Friday, November 30, 2007

Why we're so neurotic

It's not just our imagination - it IS more complicated to be a mother these days. Don't get me wrong, there are all sorts of ways in which life has improved since the 60s and 70s (computers, fat-free microwave popcorn, equal rights, etc.), but being a mom is so much more challenging, no wonder we're so crazed.
- When our mothers were in our shoes, there was ONE book widely available - Dr. Spock. It contained such revolutionary advice as "Feed babies when they're hungry, not on a set schedule". He told parents - trust your gut, your instincts are sound, you know your kids better than anyone, so relax! Now there are over 78,000 parenting books just on, 691,000 websites if you google 'parenting advice', not to mention t.v. shows, magazines, and more.
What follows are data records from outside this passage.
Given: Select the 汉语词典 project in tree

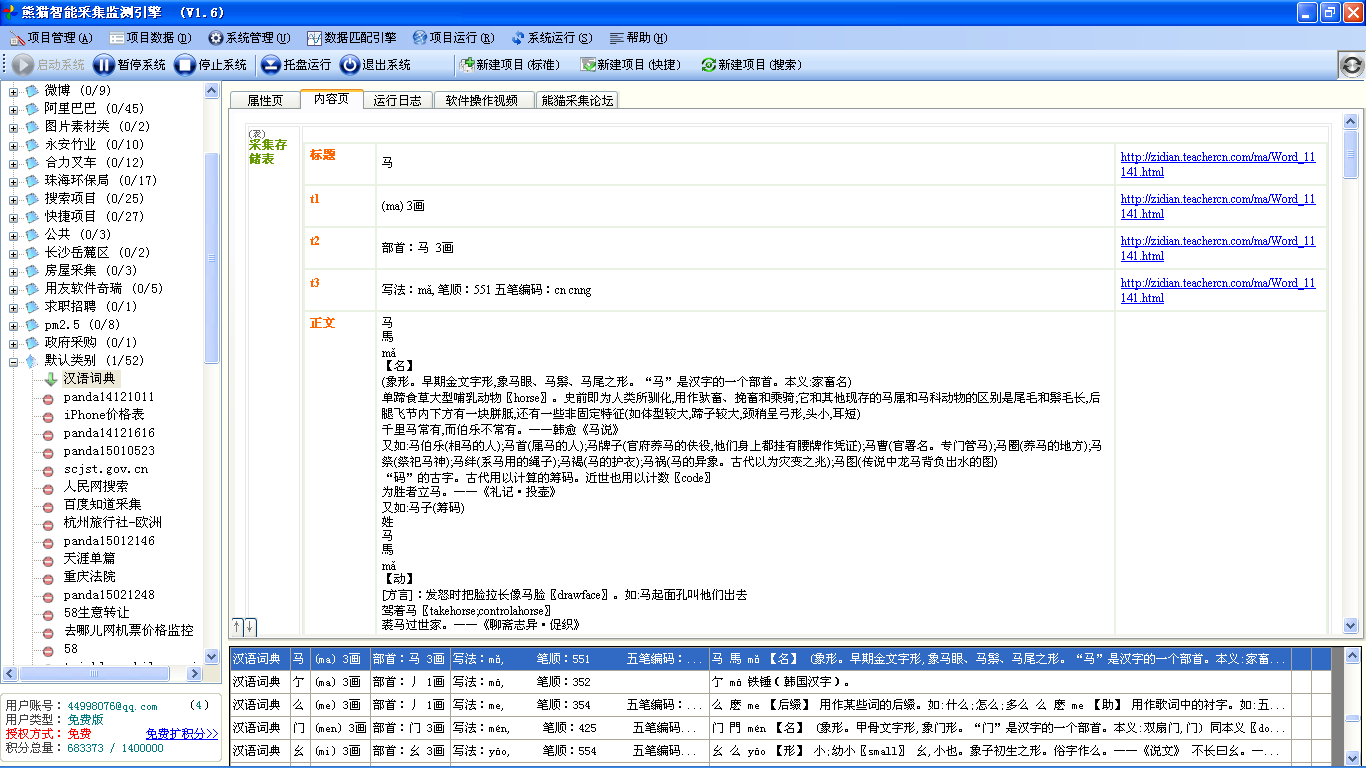Looking at the screenshot, I should click(x=90, y=379).
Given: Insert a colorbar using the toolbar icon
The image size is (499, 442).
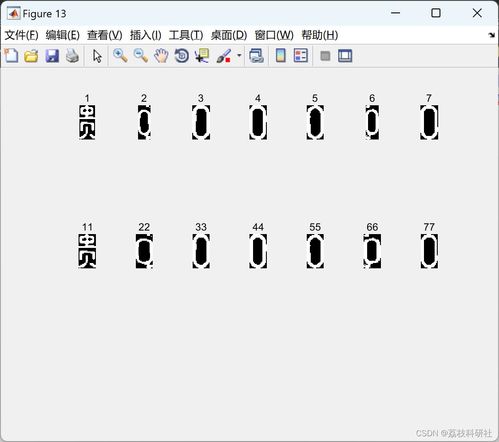Looking at the screenshot, I should tap(281, 56).
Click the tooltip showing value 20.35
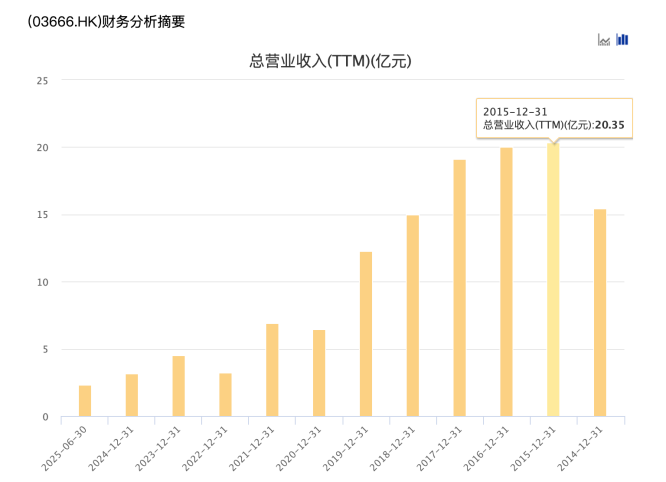Viewport: 666px width, 482px height. click(553, 118)
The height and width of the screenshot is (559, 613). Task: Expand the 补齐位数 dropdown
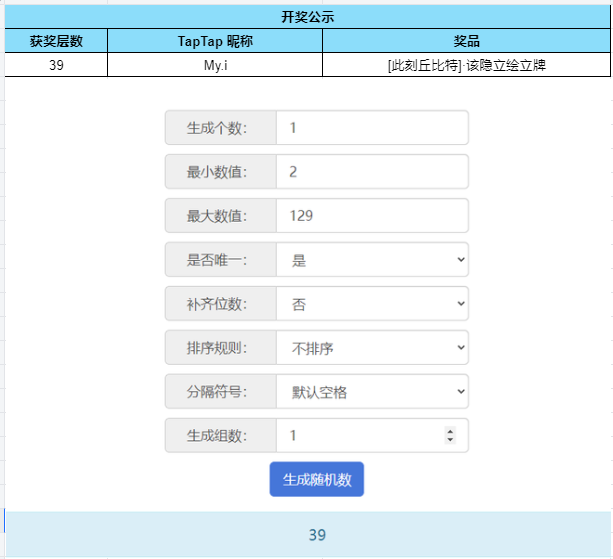(x=372, y=304)
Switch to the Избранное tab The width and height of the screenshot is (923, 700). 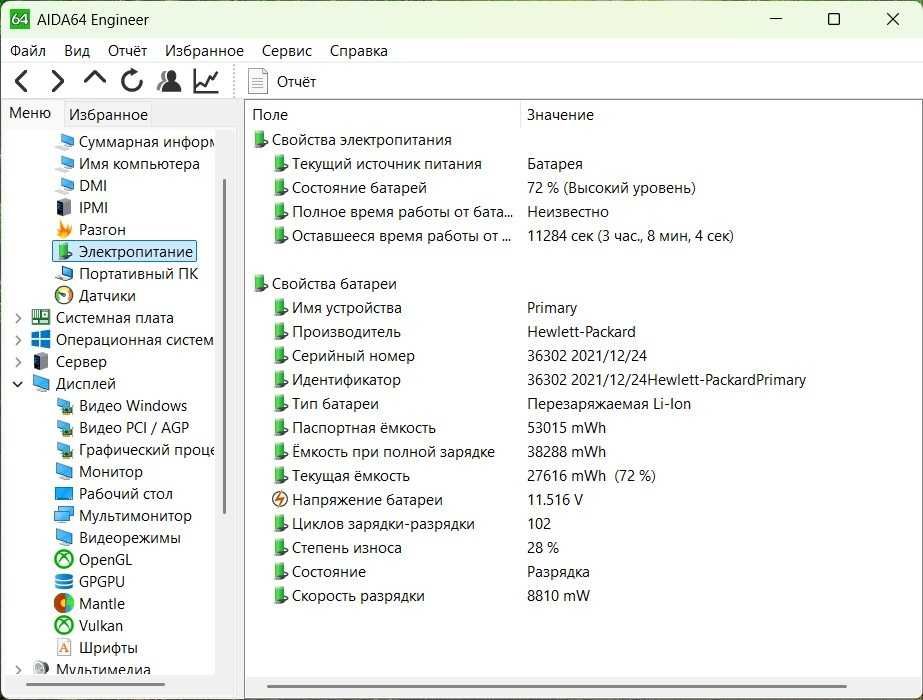(108, 115)
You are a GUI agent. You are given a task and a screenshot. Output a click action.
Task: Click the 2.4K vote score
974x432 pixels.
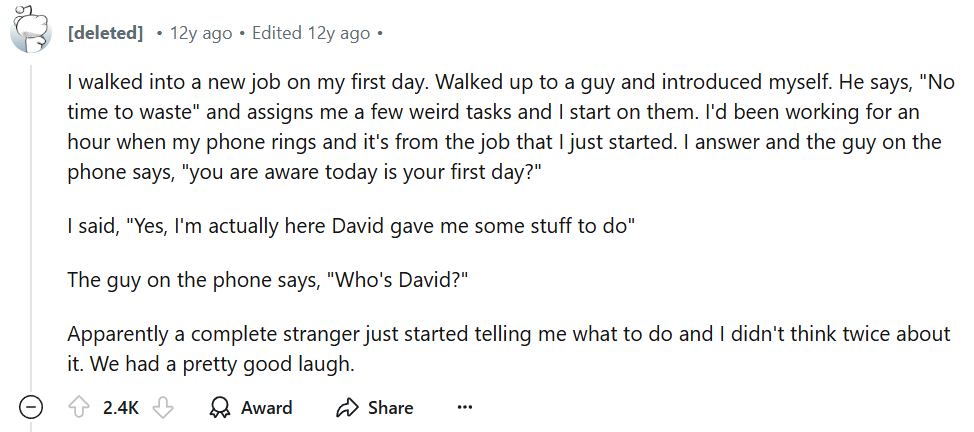(122, 408)

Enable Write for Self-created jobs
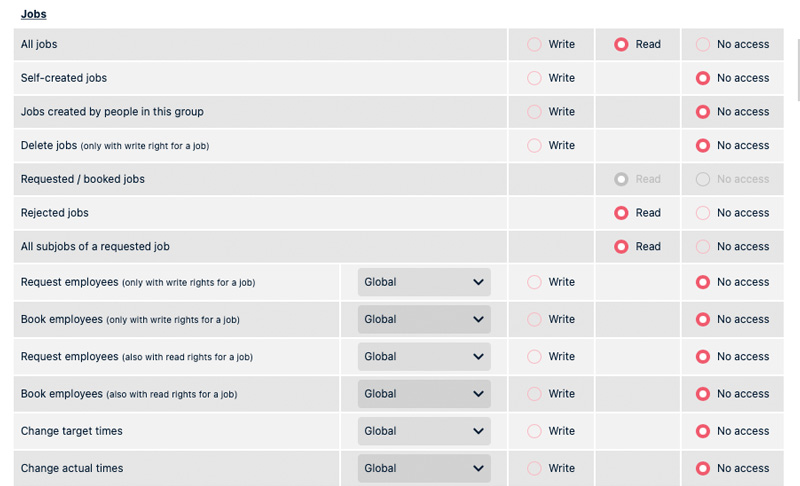pos(535,78)
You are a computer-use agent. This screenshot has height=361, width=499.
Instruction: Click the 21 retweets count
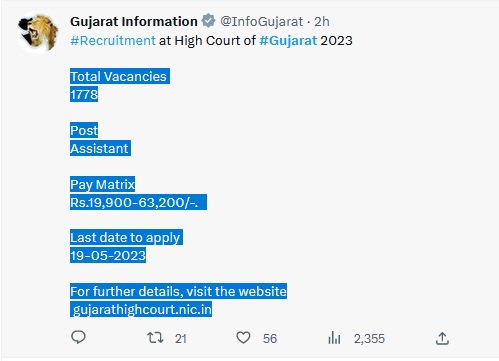[181, 339]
No matter what your instinct is, there will be an expert out there telling you you're wrong, and we are so bombarded with conflicting information that it's impossible to sort through it all.
- More and more women are delaying child-bearing and work before (or during) child-rearing. So you have an unprecedented number of stay-home moms who used to work (and put all that energy, drive, and organizational ability into raising perfect kids) , plus the economic necessity for more women to work while they raise kids. Thus we have the stay-home-vs.-working-mom war (where each side seems to need to show how much better its choice is). Plus older moms have more invested in their kids; women who left the work force need to prove that their kids were worth it; and working moms feel the need to compensate for the games/shows/assemblies they miss. And no matter what your working status is, there are numerous studies and articles to prove you're doing irreperable damage to your kids. (This is a real-life variation on the Jewish mother joke, about the mom who gives her son 2 ties, and when he puts one on, she complains, "So you didn't like the other one?" My grandmother told my aunt that all her kids' problems were because she stayed home with them and smothered them; meanwhile she told my mother that all our problems were because she worked and neglected us!)
40 years ago, a working mother was a rarity, and just 'being a mom' was considered plenty to do. If a woman worked, it was usually either because she was particularly good at something or because the family needed the income, and either way, the neighbors understood and pitched in to help. There was no working vs. stay-home mom war, and also no pressure on women to be amazing executives (or whatever) while cooking gourmet meals, wearing a size 2, and attending every self-esteem-building assembly.
- Then factor in all the pressures on us to be perfect in other ways. For example, 40 years ago, the average fashion model weighed about 5 % less than the average American woman. Now, that discrepancy has exploded, so the images we're seeing in the media are of women who weigh 35-40% less than we do - is it any wonder we're more screwed up (and frustrated) about body image, diet, and attractiveness?

Okay, I can't change all these societal issues single-handedly - hell, I can't usually manage to find my keys on a given day, much less make homemade cupcakes. But at least I can tell other moms - you're not alone!